Two Old Oundelians returned to lecture halls and the classroom this week. Although they work within two different disciplines, their theme of how networks allow people to communicate and societies to develop and thrive was a common focus of their talks to the Sixth Form.

Professor Andrew Pettegree (L 1975) has been generous with his time on many occasions. He returned to Oundle this week for a talk about The Book at War. His earlier academic career focused on the European Reformation. With that period as a starting point, he has since written ten books about the history of communication and the history of the book.

For his History Society talk he drew upon the place of the book in the history of warfare. Using a cast of ordinary people, he tracked their experience with books during wartimes: the publishers who adapted to paper shortages, censorship and the launch of cheap paperbacks; librarians who laboured to preserve collections but also kept resources available; active troops whose morale needed boosting; prisoners of war who had hours of time to read; civilian readers busy with the new demands of the home front. During wartimes, books and libraries are considered legitimate targets or acceptable casualties of bombing campaigns, and over many years, millions have been destroyed or plundered during wars. But the essential nature of published material remains indefatigable, and technology means that books can always be produced in even far greater numbers to continue communicating ideas down through the ages.

The next morning Andrew returned to an Oundle classroom, but this time as a teacher, where he introduced Lower Sixth pupils to the Universal Short Title Catalogue based at the University of St Andrews, where he is one of the directors. The USTC is a database of worldwide holdings of books printed with moveable type, published from 1450 – 1700. Using database filters to search by date, place and author etc, he showed how historians can assess the impact of early printed books, and how political and religious changes across England and Europe were reflected by the printing industry.

Following on from his earlier book, The Invention of News, he is currently working on an additional volume about the history of newspapers, and he spent time in the Cripps Library looking at a collection of 18th century Northamptonshire newspapers.

Adrian Fisher (B 1969) delivered the Sixth Form Lecture this week. He is best known internationally for more than 400 mazes around the world, from corn mazes and hedge mazes to an illuminated vertical maze design on a fifty-five-story Dubai skyscraper, and the maze at Blenheim Palace, reproduced on the five-pound note.

Mazes involve a network of avenues that move people from a start point to an end point. But the ambition of a maze designer is to confuse people, while having fun in the process. This ability to visualise and plan networks began with Adrian’s first career in industrial efficiency, where the aim is to move people between points A and B quickly, and this was the focus of his lecture.

Using schematic maps from across the world of train networks, metros, bus routes, airport runways and transport connections, he pointed to the well-designed projects that have successfully serviced cities and countries, and the projects that have caused congestion and inefficiency, hindered economic development, or just been pointless.

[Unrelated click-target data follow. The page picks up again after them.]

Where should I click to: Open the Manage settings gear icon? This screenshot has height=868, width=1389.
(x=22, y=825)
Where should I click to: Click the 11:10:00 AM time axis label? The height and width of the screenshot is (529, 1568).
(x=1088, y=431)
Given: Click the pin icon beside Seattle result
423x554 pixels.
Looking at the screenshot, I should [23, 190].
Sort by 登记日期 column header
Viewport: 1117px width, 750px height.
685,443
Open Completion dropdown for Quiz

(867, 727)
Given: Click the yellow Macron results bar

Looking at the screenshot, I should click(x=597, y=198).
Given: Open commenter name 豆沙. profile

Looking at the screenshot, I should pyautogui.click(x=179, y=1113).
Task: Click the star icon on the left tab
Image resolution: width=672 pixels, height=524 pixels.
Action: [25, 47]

He lamented what he thought was a preponderance of the latter. The baseline for success, he said, is planning. And with proper planning there should be the understanding of how to move people from their start point to the end without confusion: in any transport network, plans should prioritise nodes more than channels; longevity requires use of compatible, universal equipment.

Addressing the next generation of planners, designers, engineers and government officials, his lesson to Oundelians was to “get on with it” and be the ones who set the efficient standards and networks for future nation building.